DATASET RECORDS:
#####
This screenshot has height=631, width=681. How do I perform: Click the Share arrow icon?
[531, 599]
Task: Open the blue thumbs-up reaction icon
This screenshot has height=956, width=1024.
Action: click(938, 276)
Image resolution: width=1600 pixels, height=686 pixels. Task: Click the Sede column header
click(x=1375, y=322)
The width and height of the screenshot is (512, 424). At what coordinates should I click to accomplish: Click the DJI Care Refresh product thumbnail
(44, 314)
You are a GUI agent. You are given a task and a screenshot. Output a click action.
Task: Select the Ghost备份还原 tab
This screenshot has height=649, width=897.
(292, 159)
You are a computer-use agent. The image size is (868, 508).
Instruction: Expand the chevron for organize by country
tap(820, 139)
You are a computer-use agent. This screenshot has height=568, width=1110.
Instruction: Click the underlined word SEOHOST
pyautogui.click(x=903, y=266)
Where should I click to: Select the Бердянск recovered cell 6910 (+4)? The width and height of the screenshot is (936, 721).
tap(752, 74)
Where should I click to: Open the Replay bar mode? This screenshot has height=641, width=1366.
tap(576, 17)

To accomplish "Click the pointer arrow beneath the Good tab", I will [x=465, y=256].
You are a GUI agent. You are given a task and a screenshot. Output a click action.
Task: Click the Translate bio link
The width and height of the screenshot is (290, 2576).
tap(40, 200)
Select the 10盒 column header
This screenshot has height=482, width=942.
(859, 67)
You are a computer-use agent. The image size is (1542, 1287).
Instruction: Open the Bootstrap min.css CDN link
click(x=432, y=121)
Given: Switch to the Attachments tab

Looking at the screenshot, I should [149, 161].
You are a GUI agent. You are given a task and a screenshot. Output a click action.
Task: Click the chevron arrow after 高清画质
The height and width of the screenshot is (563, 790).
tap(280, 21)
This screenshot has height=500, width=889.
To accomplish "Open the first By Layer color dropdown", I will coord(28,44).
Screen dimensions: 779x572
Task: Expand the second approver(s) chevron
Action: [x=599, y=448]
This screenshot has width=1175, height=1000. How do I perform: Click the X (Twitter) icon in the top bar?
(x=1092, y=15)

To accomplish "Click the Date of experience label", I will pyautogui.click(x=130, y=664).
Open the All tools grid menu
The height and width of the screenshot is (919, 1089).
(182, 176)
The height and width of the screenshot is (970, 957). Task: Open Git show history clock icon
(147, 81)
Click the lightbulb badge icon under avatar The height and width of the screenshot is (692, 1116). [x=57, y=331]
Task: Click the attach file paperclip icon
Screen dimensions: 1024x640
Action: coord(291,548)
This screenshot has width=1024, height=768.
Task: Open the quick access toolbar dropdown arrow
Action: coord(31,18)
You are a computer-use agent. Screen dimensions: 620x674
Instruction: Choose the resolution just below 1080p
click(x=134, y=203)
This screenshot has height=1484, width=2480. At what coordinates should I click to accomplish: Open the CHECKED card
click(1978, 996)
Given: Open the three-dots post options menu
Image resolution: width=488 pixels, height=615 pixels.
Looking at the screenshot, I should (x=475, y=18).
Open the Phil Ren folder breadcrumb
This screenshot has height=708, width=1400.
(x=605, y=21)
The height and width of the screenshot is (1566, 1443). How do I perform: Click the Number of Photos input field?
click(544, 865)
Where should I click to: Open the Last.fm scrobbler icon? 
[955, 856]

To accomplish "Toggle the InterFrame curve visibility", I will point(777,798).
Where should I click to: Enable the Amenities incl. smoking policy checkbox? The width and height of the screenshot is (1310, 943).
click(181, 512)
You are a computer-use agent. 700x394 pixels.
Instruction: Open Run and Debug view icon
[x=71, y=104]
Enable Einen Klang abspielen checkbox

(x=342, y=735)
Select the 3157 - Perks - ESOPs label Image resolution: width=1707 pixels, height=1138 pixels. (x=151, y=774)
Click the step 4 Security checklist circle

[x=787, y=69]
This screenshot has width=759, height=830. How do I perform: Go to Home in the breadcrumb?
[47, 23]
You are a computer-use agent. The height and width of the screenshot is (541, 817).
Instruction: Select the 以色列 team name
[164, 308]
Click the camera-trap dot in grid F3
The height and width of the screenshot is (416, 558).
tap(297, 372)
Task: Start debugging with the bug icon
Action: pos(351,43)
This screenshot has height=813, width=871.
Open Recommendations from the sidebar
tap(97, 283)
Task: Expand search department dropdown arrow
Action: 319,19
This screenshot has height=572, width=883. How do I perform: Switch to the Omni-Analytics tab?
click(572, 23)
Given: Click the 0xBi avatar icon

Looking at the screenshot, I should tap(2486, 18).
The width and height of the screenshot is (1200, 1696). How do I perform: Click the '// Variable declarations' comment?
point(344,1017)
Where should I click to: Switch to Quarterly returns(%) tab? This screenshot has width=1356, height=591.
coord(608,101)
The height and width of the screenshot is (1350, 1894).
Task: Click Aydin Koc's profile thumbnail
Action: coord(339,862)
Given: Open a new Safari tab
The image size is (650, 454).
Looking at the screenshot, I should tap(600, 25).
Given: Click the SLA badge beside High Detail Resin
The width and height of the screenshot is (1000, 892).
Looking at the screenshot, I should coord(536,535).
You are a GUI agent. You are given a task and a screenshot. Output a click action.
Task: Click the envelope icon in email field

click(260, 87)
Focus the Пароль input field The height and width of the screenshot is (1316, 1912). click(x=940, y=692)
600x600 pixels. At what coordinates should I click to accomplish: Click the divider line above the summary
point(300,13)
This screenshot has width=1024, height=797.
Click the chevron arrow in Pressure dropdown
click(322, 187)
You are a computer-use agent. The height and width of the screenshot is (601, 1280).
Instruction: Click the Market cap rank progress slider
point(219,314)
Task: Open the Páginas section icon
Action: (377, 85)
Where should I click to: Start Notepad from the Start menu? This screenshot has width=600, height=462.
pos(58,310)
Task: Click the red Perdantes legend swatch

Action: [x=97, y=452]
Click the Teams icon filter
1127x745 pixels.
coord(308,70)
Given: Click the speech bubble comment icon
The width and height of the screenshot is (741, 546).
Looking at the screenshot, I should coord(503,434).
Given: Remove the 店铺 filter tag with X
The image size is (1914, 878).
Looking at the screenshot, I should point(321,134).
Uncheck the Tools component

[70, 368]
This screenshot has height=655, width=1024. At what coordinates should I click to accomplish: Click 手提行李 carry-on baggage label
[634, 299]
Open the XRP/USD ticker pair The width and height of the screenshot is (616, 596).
#####
Transcribe the material exactly, so that no line is lost or altered.

This screenshot has height=631, width=681. How do I perform: Click the Share arrow icon?
[531, 599]
Task: Open the blue thumbs-up reaction icon
This screenshot has height=956, width=1024.
Action: click(938, 276)
Image resolution: width=1600 pixels, height=686 pixels. Task: Click the Sede column header
click(x=1375, y=322)
The width and height of the screenshot is (512, 424). At what coordinates should I click to accomplish: Click the DJI Care Refresh product thumbnail
(44, 314)
You are a GUI agent. You are given a task and a screenshot. Output a click action.
Task: Select the Ghost备份还原 tab
This screenshot has height=649, width=897.
(292, 159)
You are a computer-use agent. The image size is (868, 508).
Instruction: Expand the chevron for organize by country
tap(820, 139)
You are a computer-use agent. This screenshot has height=568, width=1110.
Instruction: Click the underlined word SEOHOST
pyautogui.click(x=903, y=266)
Where should I click to: Select the Бердянск recovered cell 6910 (+4)? The width and height of the screenshot is (936, 721).
tap(752, 74)
Where should I click to: Open the Replay bar mode? This screenshot has height=641, width=1366.
tap(576, 17)

To accomplish "Click the pointer arrow beneath the Good tab", I will [x=465, y=256].
You are a GUI agent. You are given a task and a screenshot. Output a click action.
Task: Click the Translate bio link
The width and height of the screenshot is (290, 2576).
tap(40, 200)
Select the 10盒 column header
This screenshot has height=482, width=942.
(859, 67)
You are a computer-use agent. The image size is (1542, 1287).
Instruction: Open the Bootstrap min.css CDN link
click(x=432, y=121)
Given: Switch to the Attachments tab

Looking at the screenshot, I should [149, 161].
You are a GUI agent. You are given a task and a screenshot. Output a click action.
Task: Click the chevron arrow after 高清画质
The height and width of the screenshot is (563, 790).
tap(280, 21)
This screenshot has height=500, width=889.
To accomplish "Open the first By Layer color dropdown", I will coord(28,44).
Screen dimensions: 779x572
Task: Expand the second approver(s) chevron
Action: [x=599, y=448]
This screenshot has width=1175, height=1000. How do I perform: Click the X (Twitter) icon in the top bar?
(x=1092, y=15)

To accomplish "Click the Date of experience label", I will pyautogui.click(x=130, y=664).
Open the All tools grid menu
The height and width of the screenshot is (919, 1089).
(182, 176)
The height and width of the screenshot is (970, 957). Task: Open Git show history clock icon
(147, 81)
Click the lightbulb badge icon under avatar The height and width of the screenshot is (692, 1116). [x=57, y=331]
Task: Click the attach file paperclip icon
Screen dimensions: 1024x640
Action: coord(291,548)
This screenshot has width=1024, height=768.
Task: Open the quick access toolbar dropdown arrow
Action: coord(31,18)
You are a computer-use agent. Screen dimensions: 620x674
Instruction: Choose the resolution just below 1080p
click(x=134, y=203)
This screenshot has height=1484, width=2480. At what coordinates should I click to accomplish: Open the CHECKED card
click(1978, 996)
Given: Open the three-dots post options menu
Image resolution: width=488 pixels, height=615 pixels.
Looking at the screenshot, I should (x=475, y=18).
Open the Phil Ren folder breadcrumb
This screenshot has height=708, width=1400.
(x=605, y=21)
The height and width of the screenshot is (1566, 1443). How do I perform: Click the Number of Photos input field?
click(544, 865)
Where should I click to: Open the Last.fm scrobbler icon? 
[955, 856]

To accomplish "Toggle the InterFrame curve visibility", I will point(777,798).
Where should I click to: Enable the Amenities incl. smoking policy checkbox? The width and height of the screenshot is (1310, 943).
click(181, 512)
You are a computer-use agent. 700x394 pixels.
Instruction: Open Run and Debug view icon
[x=71, y=104]
Enable Einen Klang abspielen checkbox

(x=342, y=735)
Select the 3157 - Perks - ESOPs label Image resolution: width=1707 pixels, height=1138 pixels. (x=151, y=774)
Click the step 4 Security checklist circle

[x=787, y=69]
This screenshot has width=759, height=830. How do I perform: Go to Home in the breadcrumb?
[47, 23]
You are a computer-use agent. The height and width of the screenshot is (541, 817).
Instruction: Select the 以色列 team name
[164, 308]
Click the camera-trap dot in grid F3
The height and width of the screenshot is (416, 558).
tap(297, 372)
Task: Start debugging with the bug icon
Action: pos(351,43)
This screenshot has height=813, width=871.
Open Recommendations from the sidebar
tap(97, 283)
Task: Expand search department dropdown arrow
Action: 319,19
This screenshot has height=572, width=883. How do I perform: Switch to the Omni-Analytics tab?
click(572, 23)
Given: Click the 0xBi avatar icon

Looking at the screenshot, I should tap(2486, 18).
The width and height of the screenshot is (1200, 1696). How do I perform: Click the '// Variable declarations' comment?
point(344,1017)
Where should I click to: Switch to Quarterly returns(%) tab? This screenshot has width=1356, height=591.
coord(608,101)
The height and width of the screenshot is (1350, 1894).
Task: Click Aydin Koc's profile thumbnail
Action: coord(339,862)
Given: Open a new Safari tab
The image size is (650, 454).
Looking at the screenshot, I should tap(600, 25).
Given: Click the SLA badge beside High Detail Resin
The width and height of the screenshot is (1000, 892).
Looking at the screenshot, I should coord(536,535).
You are a GUI agent. You are given a task and a screenshot. Output a click action.
Task: Click the envelope icon in email field

click(260, 87)
Focus the Пароль input field The height and width of the screenshot is (1316, 1912). click(x=940, y=692)
600x600 pixels. At what coordinates should I click to accomplish: Click the divider line above the summary
point(300,13)
This screenshot has width=1024, height=797.
Click the chevron arrow in Pressure dropdown
click(322, 187)
You are a computer-use agent. The height and width of the screenshot is (601, 1280).
Instruction: Click the Market cap rank progress slider
point(219,314)
Task: Open the Páginas section icon
Action: (377, 85)
Where should I click to: Start Notepad from the Start menu? This screenshot has width=600, height=462.
pos(58,310)
Task: Click the red Perdantes legend swatch

Action: [x=97, y=452]
Click the Teams icon filter
1127x745 pixels.
coord(308,70)
Given: Click the speech bubble comment icon
The width and height of the screenshot is (741, 546).
Looking at the screenshot, I should coord(503,434).
Given: Remove the 店铺 filter tag with X
The image size is (1914, 878).
Looking at the screenshot, I should point(321,134).
Uncheck the Tools component

[70, 368]
This screenshot has height=655, width=1024. At what coordinates should I click to accomplish: Click 手提行李 carry-on baggage label
[634, 299]
Open the XRP/USD ticker pair The width and height of the screenshot is (616, 596).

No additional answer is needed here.